Michigan Hits Soft Patch, Modest Recovery Expected

University of Michigan

Michigan's labor market has hit a soft patch, though a modest recovery is expected in the next couple of years.

Meanwhile, the U.S. economy remains on solid footing, despite renewed inflation pressure, a softer labor market, elevated geopolitical tensions and significant policy uncertainty.

The findings come from state and U.S. economic forecasts produced by U-M's Research Seminar in Quantitative Economics. The team of economic forecasters plan to present results Friday at the Consensus Revenue Estimating Conference, a key step of the state's annual budgeting process.

Here are some key takeaways from the state data:

  • Wage and salary employment has declined by 9,000 jobs, and the count of employed residents has declined by 77,000 over the 12 months ending in March.
  • Michigan is expected to lose 5,900 payroll jobs in calendar year 2026 before returning to moderate growth of 13,400 jobs next year and 9,300 in 2028. The count of employed residents ekes out growth of 3,000 next year and 1,900 in 2028.
  • After a tough 2026 with 17,100 job losses, Michigan's cyclical industries-including manufacturing, construction and finance-should recover an average of 3,700 jobs per year in 2027 and 2028.
  • The bulk of the job gains come in noncyclical industries, such as private education and health services, government, and leisure and hospitality. Combined, these industries add an average of 8,800 jobs per year from 2026 through 2028.
  • The unemployment rate is expected to hover around 5% from now through the end of 2028 as an aging population puts downward pressure on the labor force participation rate.

Here are some findings of note from the U.S. side:

  • Real gross domestic product growth is forecast to register 2.2% this year, then moderate to 2.1% in 2027 and 2% in 2028.
  • The tariff landscape appears to have softened modestly compared with a year ago. Recent monthly readings suggest the effective tariff rate dropped from above 10% in January to 7.4% in March. That's expected to average around 8% going forward.
  • The unemployment rate so far this year has remained stable in the 4.3%-4.4% range. They project it to edge up to 4.5% in the second half of 2026 and hold through 2028, reflecting a modest impact of the oil price spike.
  • While higher oil prices should exert upward pressure on inflation in the near term through heightened input and transportation costs, supply chain disruptions from geopolitical tensions are expected to remain relatively contained. As a result, core inflation should ease through 2026 and return to a normal range in 2027.
  • Overall, the broader economy should continue its healthy expansion throughout the forecast period. The economists see a resilient labor market helping to prevent a sharp pullback in household spending, while artificial intelligence-related capital investment plays a larger role in sustaining economic growth.

Of interest to both state and U.S. economies, the researchers note that the light vehicle market's reaction to spikes in the price of gasoline and diesel has been muted so far.
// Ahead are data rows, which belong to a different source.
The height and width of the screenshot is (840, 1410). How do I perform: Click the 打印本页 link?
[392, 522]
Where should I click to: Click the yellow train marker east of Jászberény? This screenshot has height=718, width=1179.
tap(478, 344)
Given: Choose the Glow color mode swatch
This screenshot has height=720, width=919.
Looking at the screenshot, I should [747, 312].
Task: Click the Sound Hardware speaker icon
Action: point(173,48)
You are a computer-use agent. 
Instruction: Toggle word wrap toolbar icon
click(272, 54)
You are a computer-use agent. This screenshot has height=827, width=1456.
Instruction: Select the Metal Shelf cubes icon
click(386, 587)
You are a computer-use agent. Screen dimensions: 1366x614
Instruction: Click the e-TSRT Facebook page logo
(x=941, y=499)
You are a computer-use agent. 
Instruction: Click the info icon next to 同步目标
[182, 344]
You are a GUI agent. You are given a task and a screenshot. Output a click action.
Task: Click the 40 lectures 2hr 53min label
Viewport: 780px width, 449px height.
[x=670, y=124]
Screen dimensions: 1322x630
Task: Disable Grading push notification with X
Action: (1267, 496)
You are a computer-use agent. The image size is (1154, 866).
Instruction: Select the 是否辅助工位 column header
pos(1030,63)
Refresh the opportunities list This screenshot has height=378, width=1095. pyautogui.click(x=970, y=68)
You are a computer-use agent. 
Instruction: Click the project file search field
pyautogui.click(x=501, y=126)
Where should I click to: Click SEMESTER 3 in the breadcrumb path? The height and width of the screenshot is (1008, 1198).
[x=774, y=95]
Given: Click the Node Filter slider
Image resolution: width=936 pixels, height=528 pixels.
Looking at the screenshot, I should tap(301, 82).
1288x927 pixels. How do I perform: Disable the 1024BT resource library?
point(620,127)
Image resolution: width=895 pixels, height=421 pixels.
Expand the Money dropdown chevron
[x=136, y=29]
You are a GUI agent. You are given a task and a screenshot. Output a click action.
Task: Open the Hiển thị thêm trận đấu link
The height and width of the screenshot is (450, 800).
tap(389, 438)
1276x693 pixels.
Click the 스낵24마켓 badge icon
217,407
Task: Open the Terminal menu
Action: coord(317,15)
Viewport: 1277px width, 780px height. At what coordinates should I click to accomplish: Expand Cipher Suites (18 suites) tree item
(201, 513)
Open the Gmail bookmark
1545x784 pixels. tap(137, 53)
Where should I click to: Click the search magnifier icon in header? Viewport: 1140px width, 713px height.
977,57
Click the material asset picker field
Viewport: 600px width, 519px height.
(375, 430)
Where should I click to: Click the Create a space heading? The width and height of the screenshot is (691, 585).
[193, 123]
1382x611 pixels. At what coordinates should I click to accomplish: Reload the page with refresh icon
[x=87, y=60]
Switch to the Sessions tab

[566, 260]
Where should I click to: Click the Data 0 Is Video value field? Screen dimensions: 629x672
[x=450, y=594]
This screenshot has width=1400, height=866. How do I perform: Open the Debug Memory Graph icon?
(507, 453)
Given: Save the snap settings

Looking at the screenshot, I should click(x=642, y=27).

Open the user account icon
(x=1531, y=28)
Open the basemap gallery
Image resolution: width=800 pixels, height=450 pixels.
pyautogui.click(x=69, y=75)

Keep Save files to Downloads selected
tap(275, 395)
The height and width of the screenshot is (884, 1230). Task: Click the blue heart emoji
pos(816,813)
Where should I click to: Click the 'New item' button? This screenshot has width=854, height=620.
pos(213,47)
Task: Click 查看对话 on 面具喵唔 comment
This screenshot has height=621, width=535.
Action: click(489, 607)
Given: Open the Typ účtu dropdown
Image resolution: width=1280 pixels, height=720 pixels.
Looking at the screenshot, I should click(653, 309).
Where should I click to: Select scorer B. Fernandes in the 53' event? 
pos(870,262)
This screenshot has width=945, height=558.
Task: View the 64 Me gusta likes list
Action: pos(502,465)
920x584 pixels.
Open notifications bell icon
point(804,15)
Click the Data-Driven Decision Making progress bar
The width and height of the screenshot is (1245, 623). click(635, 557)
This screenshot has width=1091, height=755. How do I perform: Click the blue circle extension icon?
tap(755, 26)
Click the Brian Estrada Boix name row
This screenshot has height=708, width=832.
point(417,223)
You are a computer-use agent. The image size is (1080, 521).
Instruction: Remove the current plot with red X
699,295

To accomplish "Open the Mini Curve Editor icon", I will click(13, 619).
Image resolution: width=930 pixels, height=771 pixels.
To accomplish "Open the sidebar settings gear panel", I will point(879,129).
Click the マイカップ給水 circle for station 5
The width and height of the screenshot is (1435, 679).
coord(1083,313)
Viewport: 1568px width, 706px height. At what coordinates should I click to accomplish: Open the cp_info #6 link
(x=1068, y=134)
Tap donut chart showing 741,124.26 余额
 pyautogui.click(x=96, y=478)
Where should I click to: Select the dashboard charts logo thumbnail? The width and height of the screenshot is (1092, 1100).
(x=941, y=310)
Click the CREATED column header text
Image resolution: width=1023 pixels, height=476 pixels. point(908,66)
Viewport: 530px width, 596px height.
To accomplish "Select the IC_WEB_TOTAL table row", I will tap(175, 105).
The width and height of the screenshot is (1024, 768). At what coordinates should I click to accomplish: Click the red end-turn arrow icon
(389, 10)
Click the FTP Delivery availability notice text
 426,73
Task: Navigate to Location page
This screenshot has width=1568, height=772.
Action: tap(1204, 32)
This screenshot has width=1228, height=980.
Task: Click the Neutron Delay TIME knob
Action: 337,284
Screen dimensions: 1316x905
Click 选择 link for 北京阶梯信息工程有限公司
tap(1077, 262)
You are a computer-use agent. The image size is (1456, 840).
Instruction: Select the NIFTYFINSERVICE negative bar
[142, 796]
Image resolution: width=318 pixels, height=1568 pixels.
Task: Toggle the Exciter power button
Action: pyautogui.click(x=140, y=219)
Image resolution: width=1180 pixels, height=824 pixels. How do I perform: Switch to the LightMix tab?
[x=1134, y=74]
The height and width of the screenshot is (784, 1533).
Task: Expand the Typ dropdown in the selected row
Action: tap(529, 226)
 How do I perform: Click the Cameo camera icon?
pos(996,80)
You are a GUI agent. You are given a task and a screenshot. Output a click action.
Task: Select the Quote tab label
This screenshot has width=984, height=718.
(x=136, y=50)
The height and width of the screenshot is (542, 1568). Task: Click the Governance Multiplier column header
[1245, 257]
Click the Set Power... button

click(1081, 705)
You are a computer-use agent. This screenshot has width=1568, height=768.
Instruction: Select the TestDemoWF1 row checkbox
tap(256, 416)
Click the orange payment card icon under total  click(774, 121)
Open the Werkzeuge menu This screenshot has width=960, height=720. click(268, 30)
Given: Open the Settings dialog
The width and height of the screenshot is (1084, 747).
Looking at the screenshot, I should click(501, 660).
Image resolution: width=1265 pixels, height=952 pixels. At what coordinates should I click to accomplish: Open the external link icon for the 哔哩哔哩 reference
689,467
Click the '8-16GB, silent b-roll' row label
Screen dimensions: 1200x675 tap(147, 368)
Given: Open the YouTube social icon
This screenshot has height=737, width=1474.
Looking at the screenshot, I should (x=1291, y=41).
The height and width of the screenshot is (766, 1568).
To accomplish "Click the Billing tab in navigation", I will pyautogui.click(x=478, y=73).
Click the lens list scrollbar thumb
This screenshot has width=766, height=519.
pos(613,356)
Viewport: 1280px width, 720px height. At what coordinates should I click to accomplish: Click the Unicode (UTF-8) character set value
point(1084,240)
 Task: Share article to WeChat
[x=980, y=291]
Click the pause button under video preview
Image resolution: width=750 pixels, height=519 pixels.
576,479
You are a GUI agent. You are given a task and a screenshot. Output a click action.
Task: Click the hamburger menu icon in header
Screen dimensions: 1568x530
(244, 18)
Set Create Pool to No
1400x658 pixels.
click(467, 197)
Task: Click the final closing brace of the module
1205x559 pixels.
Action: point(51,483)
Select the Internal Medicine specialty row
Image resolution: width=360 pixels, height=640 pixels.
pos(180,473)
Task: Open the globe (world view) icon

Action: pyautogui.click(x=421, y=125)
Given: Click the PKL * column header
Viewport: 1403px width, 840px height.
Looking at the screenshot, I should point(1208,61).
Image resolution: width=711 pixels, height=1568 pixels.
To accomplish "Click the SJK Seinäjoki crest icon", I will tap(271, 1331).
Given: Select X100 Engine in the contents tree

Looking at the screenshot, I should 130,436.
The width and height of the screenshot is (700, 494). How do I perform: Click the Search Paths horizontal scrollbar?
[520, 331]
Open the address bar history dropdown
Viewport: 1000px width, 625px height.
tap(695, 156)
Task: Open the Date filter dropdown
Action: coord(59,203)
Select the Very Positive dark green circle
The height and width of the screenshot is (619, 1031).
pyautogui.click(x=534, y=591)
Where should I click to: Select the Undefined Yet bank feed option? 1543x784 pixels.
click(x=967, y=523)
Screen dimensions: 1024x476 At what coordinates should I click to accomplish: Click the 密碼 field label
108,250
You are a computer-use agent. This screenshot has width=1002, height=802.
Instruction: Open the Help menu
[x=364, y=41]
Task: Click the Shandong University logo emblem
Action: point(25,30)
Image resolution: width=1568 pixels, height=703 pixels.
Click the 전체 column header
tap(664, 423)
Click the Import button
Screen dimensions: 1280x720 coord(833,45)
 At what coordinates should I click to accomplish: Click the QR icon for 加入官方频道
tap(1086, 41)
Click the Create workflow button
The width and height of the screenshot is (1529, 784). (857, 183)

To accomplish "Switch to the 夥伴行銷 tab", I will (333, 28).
In March-April, the sales pace averaged over 16 million units on an annual basis, and they expect the pace to remain broadly stable over the next couple of years-hovering just under 16 million units.

Gabriel Ehrlich
Gabriel Ehrlich

"Michigan's economy has faced a tough external environment recently, with uncertain trade policy, lingering high interest rates and now a spike in oil prices," said Gabriel Ehrlich, an economic forecaster and director of RSQE. "So, it probably shouldn't come as too much of a surprise that the state's labor market has hit a soft patch recently. The good news is we expect moderate growth to return soon and continue over the next two years.

"Our forecast assumes the war in Iran does not escalate any further, and the price of oil will decline gradually from here. We would expect the economic effects of the jump in oil prices to grow the longer that prices stay elevated."